Copy every entry exactly as it reads and exclude whatever pictures appear.

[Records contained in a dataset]
[Start of section]
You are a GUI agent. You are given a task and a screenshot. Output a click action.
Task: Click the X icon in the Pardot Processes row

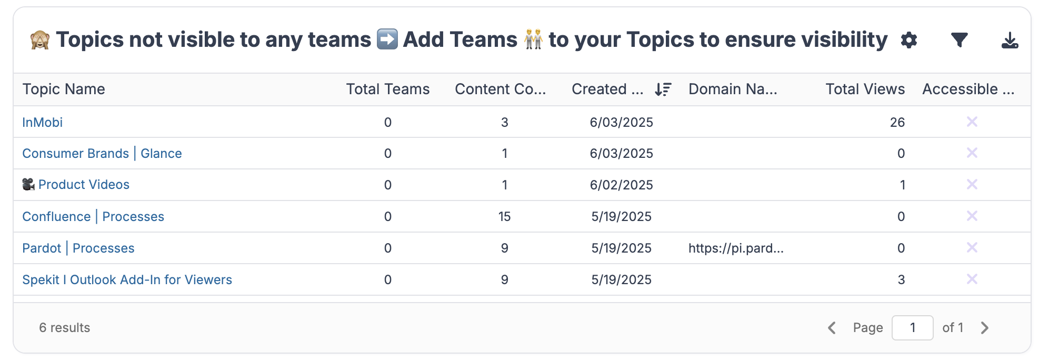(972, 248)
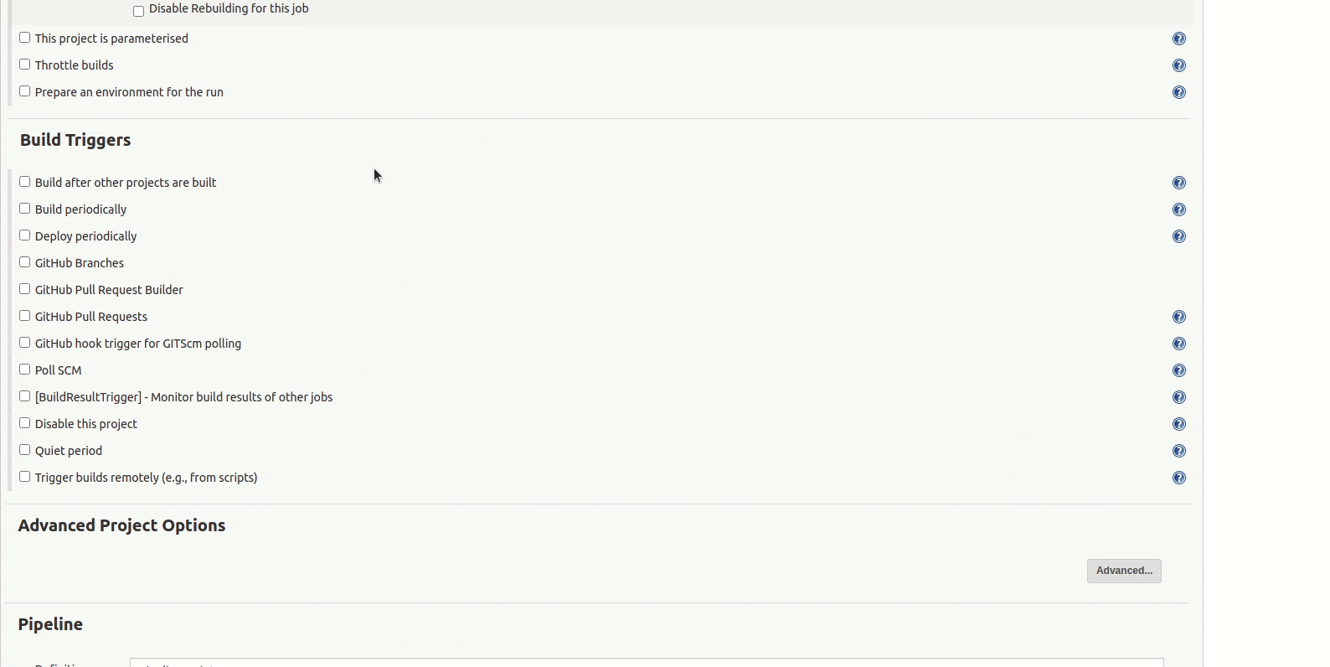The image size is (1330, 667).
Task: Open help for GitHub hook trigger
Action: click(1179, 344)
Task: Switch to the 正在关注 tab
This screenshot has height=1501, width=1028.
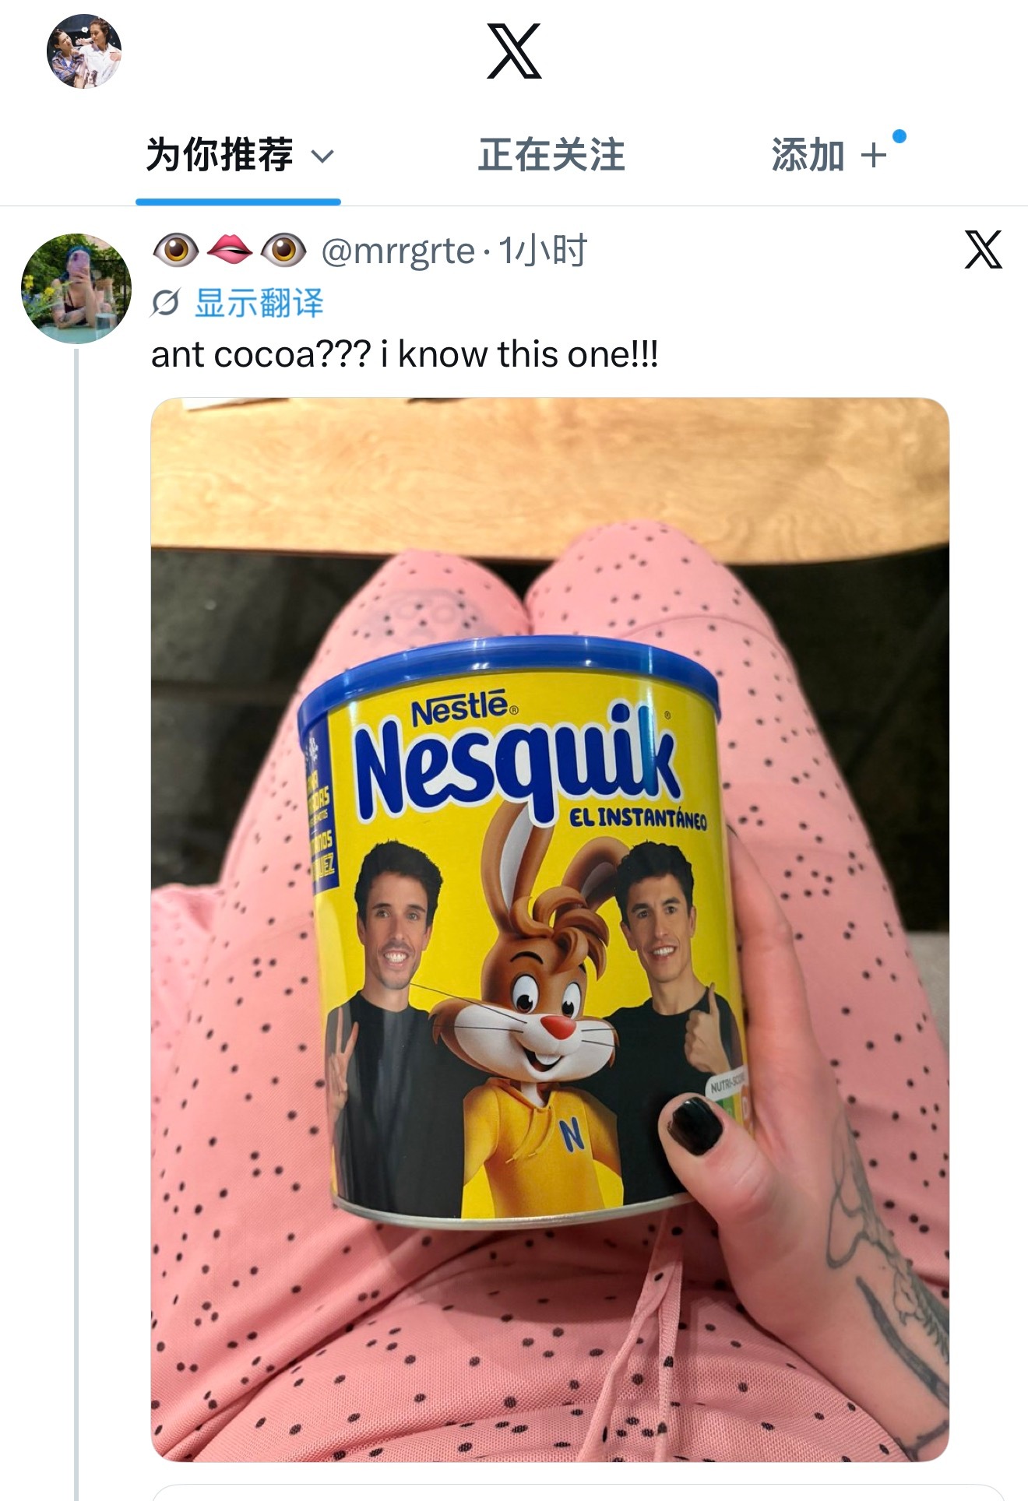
[End of section]
_RESULT OF THE EXERCISE_:
You are a GUI agent. You are given a task and a screenshot. Output a click action.
Task: Click the X icon in the Pardot Processes row

(972, 248)
The image size is (1330, 667).
Task: Open help for GitHub hook trigger
Action: click(1179, 344)
Task: Switch to the 正在关注 tab
This screenshot has height=1501, width=1028.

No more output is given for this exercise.